Tik
... Tik .. Tik.
Rasanya baru beberapa waktu lalu suara dari Mesjid yang
mengingatkan sahur terdengar. Tidur larut dini hari rupanya tidak berpengaruh
sehingga aku tidak perlu bangun di waktu benar-benar siang. Aku bangun dan bisa
mendengarkan bunyi jarum jam tangan di atas meja. Mimpi satu sekuel dengan
mantan di era Putih Biru barusan memang membuatku satu sisi bisa tertawa, namun
di sisi lain menggelisahkan. Mungkin stimulus kegelisahan membuatku bangun
lebih awal dari prediksi. Bunga-bunga tidur dari taman alam bawah sadar. Siapa
yang paham.
Sebentar kusimak berita dari rekan di Roma.

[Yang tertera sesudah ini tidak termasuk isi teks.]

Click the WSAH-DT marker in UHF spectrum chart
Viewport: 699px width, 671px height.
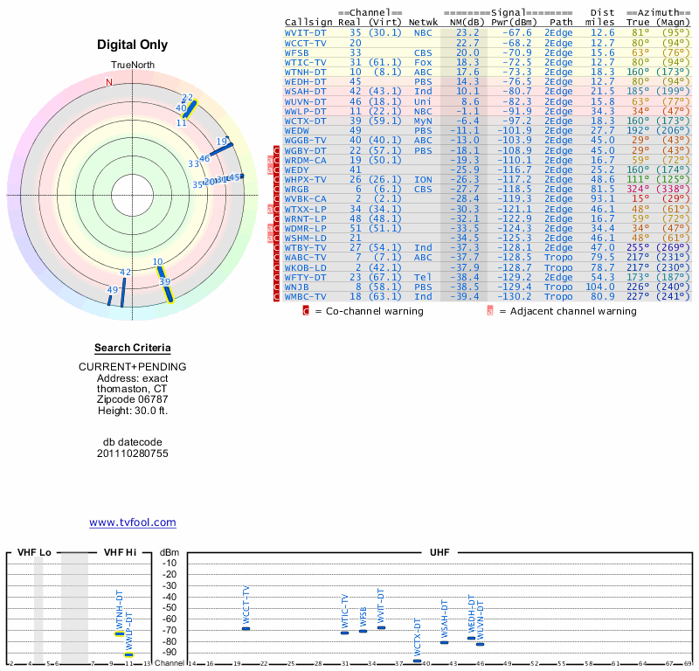click(444, 642)
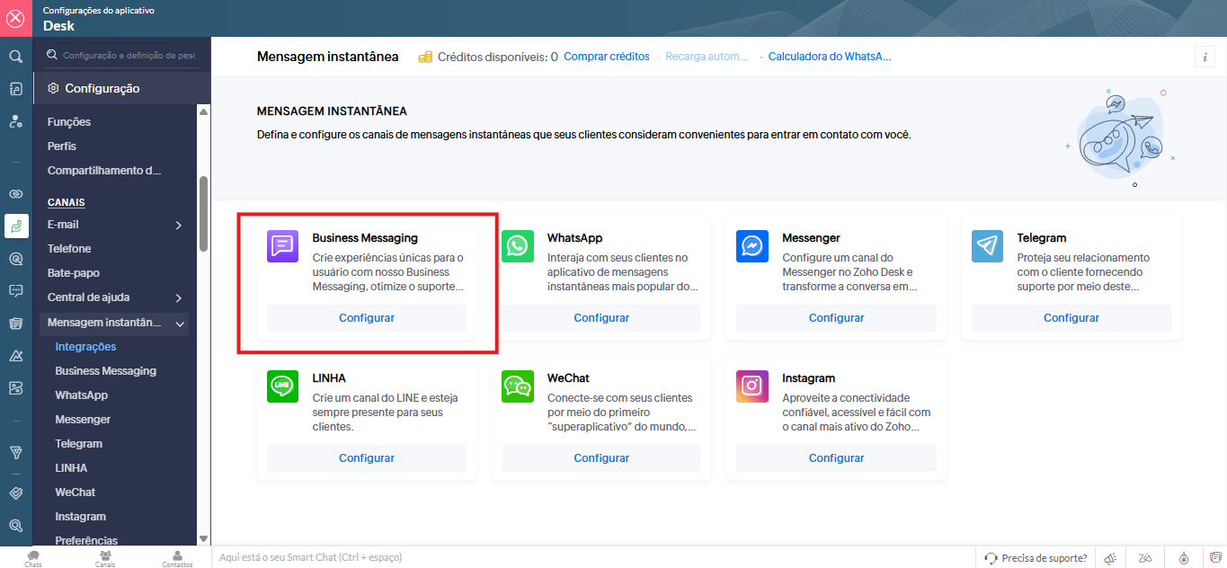Click the Comprar créditos link
This screenshot has height=568, width=1227.
(606, 57)
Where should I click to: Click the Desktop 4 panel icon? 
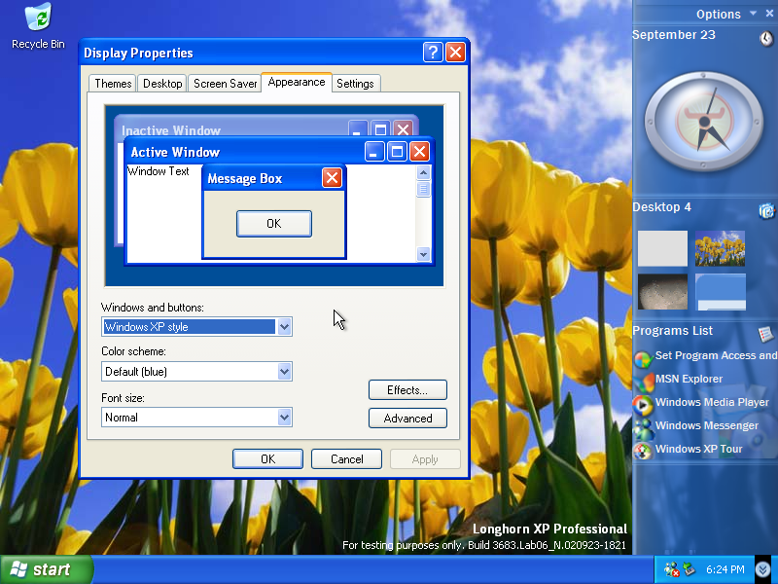(x=766, y=210)
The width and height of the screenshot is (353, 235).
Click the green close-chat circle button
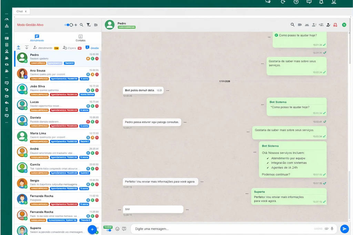pos(344,25)
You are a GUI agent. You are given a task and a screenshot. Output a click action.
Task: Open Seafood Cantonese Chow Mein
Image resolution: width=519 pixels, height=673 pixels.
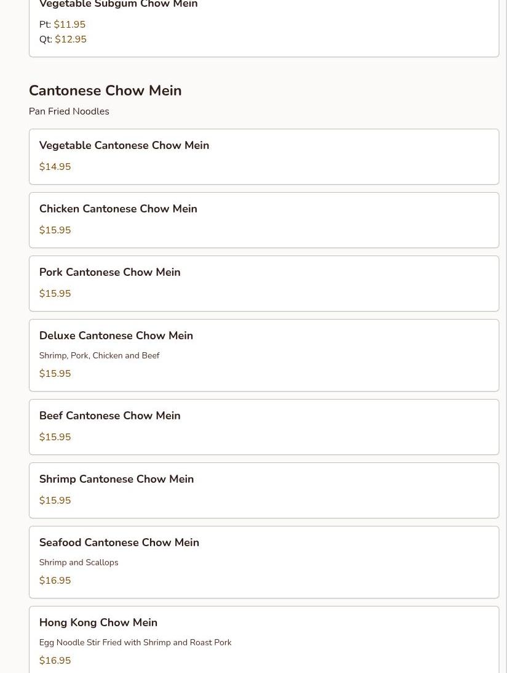pyautogui.click(x=119, y=543)
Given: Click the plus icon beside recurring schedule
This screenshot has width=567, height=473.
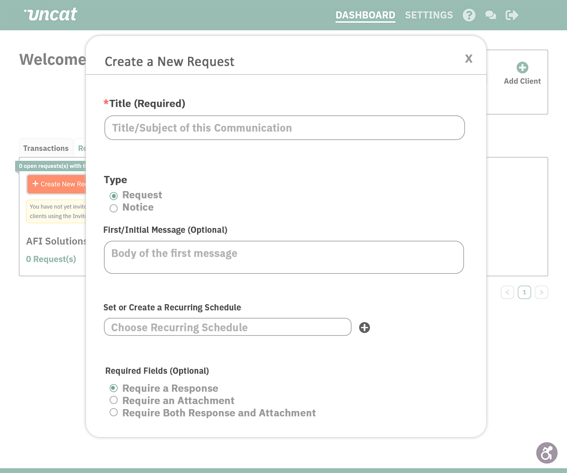Looking at the screenshot, I should pyautogui.click(x=364, y=327).
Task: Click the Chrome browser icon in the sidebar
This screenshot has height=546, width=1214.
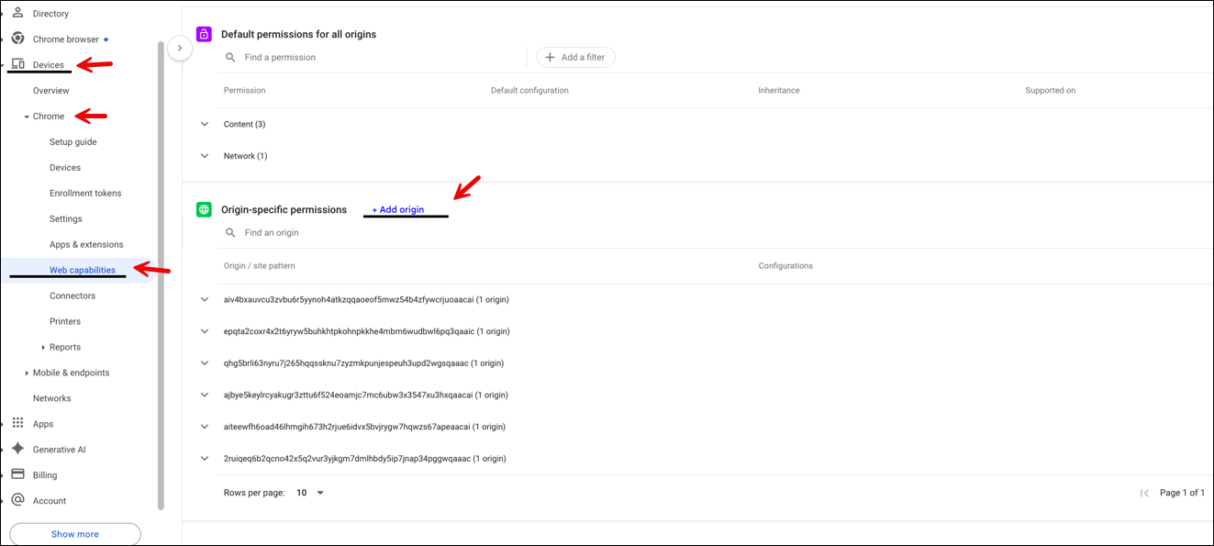Action: coord(17,39)
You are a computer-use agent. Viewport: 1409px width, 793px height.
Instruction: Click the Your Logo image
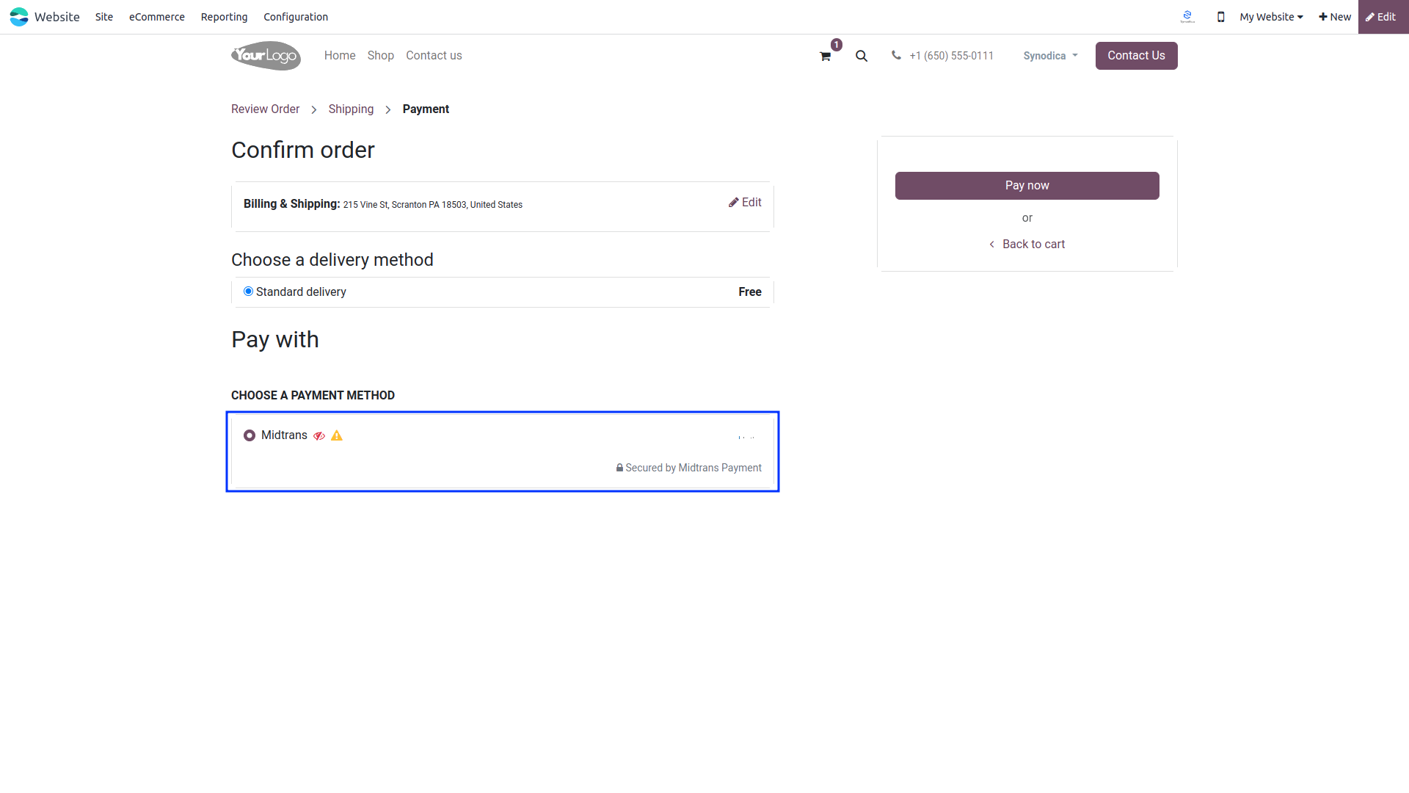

Rencana pertemuan 30
observer yang akan diseleksi dari ratusan kami yang menjadi member di jaringan
orang muda untuk keadilan sosial. Entahlah apakah undangan tersebut yang
menyertakan kata kunci menarik “akan turut misa khusus dengan seorang dengan
jubah putih” akan sampai padaku. Masih agak kecewa dengan kegagalan pertama ke
Roma karena keterlambatan visa. Menghadapi berita itu saja sebenarnya
membingungkan. Bahasa aliennya memicu galau. Antara berkah dan gelisah. Berkah
karena impian masa lalu dan kegagalan visa beberapa bulan lalu akan terobati.
Gelisah karena membayangkan keterbatasan bahasa dan lebih menggelisahkan lagi,
jauh dari nasi. Jauh dan harus hidup dengan roti, roti, dan ya ... pizza dan
roti lagi. Oh, sindrom kurang percaya diri akut dan nasib jadi warga dengan
kebijakan penyeragaman pangan.
Dasar pikiran kacau. Kulupakan sejenak Roma dan kembali kesini.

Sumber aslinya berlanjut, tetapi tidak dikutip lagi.